Three-dimensional imaging of interphase cell nuclei with laser scanning microscopy.

During the past decade 3-dimensional image processing has become an important key component in biological research mainly due to two different developments. The first is based on an optical instrument, the so-called confocal laser scanning microscope, allowing optical sectioning of the biological specimen. The second is a biological preparatory method, the so-called FISH-technique (Fluorescence-In-Situ-Hybridization), allowing labeling of certain cellular and sub-cellular compartments with highly specific fluorescent dyes. Both methods make it possible to investigate the 3-dimensional biological framework within cells and nuclei. image acquisition with confocal laser scanning microscopy must deal with different limits of resolution along and across the optical axis. Although lateral resolution is about 0.7 times better than in non-confocal arrangements, axial resolution is more than 3- 4 times poorer than that of the lateral (depending on the pinhole size). For 3D reconstruction it is desirable to improve axial resolution in order to provide nearly identical image information across the 3 dimensional specimen space.
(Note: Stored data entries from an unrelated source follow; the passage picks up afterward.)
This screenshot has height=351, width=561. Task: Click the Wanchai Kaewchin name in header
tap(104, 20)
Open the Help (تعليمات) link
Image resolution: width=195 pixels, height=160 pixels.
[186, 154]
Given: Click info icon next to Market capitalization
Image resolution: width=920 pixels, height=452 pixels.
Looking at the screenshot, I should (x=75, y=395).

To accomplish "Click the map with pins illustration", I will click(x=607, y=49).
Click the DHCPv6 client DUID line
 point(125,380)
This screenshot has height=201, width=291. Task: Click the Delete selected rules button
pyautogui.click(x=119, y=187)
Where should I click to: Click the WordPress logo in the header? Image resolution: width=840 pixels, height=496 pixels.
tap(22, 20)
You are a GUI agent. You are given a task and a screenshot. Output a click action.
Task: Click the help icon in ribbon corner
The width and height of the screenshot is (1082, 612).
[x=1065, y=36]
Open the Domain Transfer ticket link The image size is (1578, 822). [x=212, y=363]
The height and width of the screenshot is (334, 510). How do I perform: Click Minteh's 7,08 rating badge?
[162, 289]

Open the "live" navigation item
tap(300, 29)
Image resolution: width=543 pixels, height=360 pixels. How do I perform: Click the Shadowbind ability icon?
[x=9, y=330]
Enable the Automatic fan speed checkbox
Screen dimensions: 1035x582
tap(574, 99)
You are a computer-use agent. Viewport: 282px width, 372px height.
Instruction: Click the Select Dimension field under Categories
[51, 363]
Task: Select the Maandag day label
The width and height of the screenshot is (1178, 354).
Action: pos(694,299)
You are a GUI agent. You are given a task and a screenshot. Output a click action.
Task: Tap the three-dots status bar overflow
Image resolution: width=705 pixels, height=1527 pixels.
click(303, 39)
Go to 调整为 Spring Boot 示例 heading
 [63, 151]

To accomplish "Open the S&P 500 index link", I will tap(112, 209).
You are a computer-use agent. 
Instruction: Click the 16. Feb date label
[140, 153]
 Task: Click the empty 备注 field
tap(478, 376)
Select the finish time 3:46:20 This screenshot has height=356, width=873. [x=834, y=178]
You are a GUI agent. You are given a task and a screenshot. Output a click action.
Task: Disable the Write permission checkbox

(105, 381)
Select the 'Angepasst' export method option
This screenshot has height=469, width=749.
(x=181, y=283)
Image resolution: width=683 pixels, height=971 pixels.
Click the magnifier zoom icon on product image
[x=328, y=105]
This presentation will give an overview of some of the most popular restoration and deblurring algorithms used in 3D image microscopy. After 3D image restoration, segmentation of certain details of the cell structure is usually the next step in image processing. We compared two different kinds of algorithms for segmentation of chromosome territories in interphase cell nuclei. One is based on Mathematical Morphology, the other on Split & Merge methods. The segmented image regions provided the basis for chromosome domain reconstruction as well as for regional localization for subsequent quantitative measurements. As a result the chromatin density within certain chromosome domains as well as some terminal DNA sequences (telomere signals) could be measured.